Within clinically approved products PEG molecular weights of 5000 to 40000 are used.
what is the rational for polymer conjugation ?
- Increase solubility: conjugation of low solubility drugs to water soluble polymers can improve solubility
- Enhanced Drug Delivery
- Protect against degradation after administration: the polymer chains block antibodies and enzyme binding
- Enhance bioavailability and plasma half-life: by conjugating to a polymer, the overall molecule size is increased, reducing excretion by the kidneys.
- Reduce aggregation, immunogenicity and antigenicity: the hydrophilic coating offered by the polymer increases solubility and can reduce protein-protein association.
- Promote targeting to specific organs, tissues or cells: the polymer coating can promote the Enhanced Permeability and Retention effect
how are proteins PEGylated?
PEGylation involves linking a polymer to a protein via a bridge between two cysteine residues in the protein.
Generally a 1:1 polymer-to-drug ratio is used.
PEG molecular weights of 5000 to 40000 used in clinical products
Disadvantage:
PEGylation of proteins may also reduce their biological activity so the conjugation site of the PEG on the protein is important.
describe the use of linkers in drug design, specifically in the context of drug conjugates.
The drug can be
directly covalently attached
Attached via a spacer/linker (more common)
The spacer linker overcomes the problem of the drug’s therapeutic action being blocked.
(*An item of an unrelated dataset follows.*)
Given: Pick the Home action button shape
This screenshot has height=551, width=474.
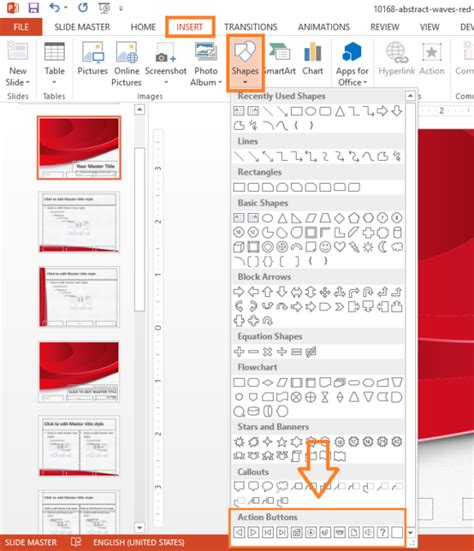Looking at the screenshot, I should point(296,532).
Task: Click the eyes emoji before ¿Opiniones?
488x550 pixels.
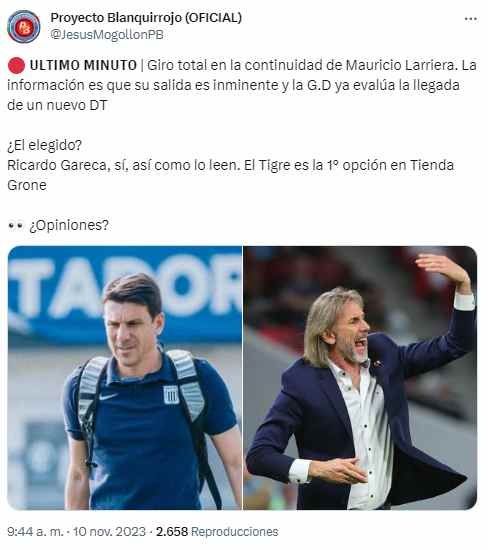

It can also facilitate controlled release of the drug from the carrier
Types of Linker Release Mechanisms:
Passive hydrolysis: Linkers like esters break down in the presence of water.
Enzymatic hydrolysis: Oligopeptide spacers are broken down by enzymes found in lysosomes, a type of cellular compartment.
pH-sensitive release: Certain spacers, such as N-cis-aconityl, are designed to release the drug when encountering specific pH levels, typically acidic environments.
what are solid nanoparticles?
Solid nanoparticles are solid constructs in the nanometre range, and can be prepared by a number of different manufacturing methods which generally involve either:
Size reduction (e.g. by milling)
Agglomeration (e.g. by precipitation)
what are various groups of solid nanaoaprticles?
Nanosized drug particle and nanocrystals
Nanocomplexes
Solid polymeric nanoparticles
Protein nanoparticles
what do nanosized drug particles effect?
Reducing the size of drug particles to within the nanosized range substantially increases the total surface area of the system, hence increasing solubility
This increases the dissolution and bioavailability
This high surface area can cause instability, to counteract this we can add surfactants
For oral drug delivery, are normally formulated into tablets or capsules.
what are example son products developed using drug nanaoarticles?
Aprepitant
Megesterol acetate
Sirolimus
Fenofibrate
describe nanocomplexes that are used in parenteral iron formulations
Parenteral iron formulations are colloidal systems with a complex structure that consists of a polynuclear iron (III)-hydroxide core surrounded by carbohydrate polymer coatings
These formulations are used when iron supplements given orally cannot be used or fail to provide therapeutic effect.
Parenteral iron formulations treat iron-deficiency anaemia in patients with chronic kidney disease. Carbohydrates such as sucrose, carboxymaltose, and dextran are used as polymer coatings of the polynuclear iron (III)-hydroxide core.
The average particle size in the formulation is 20–30 nm.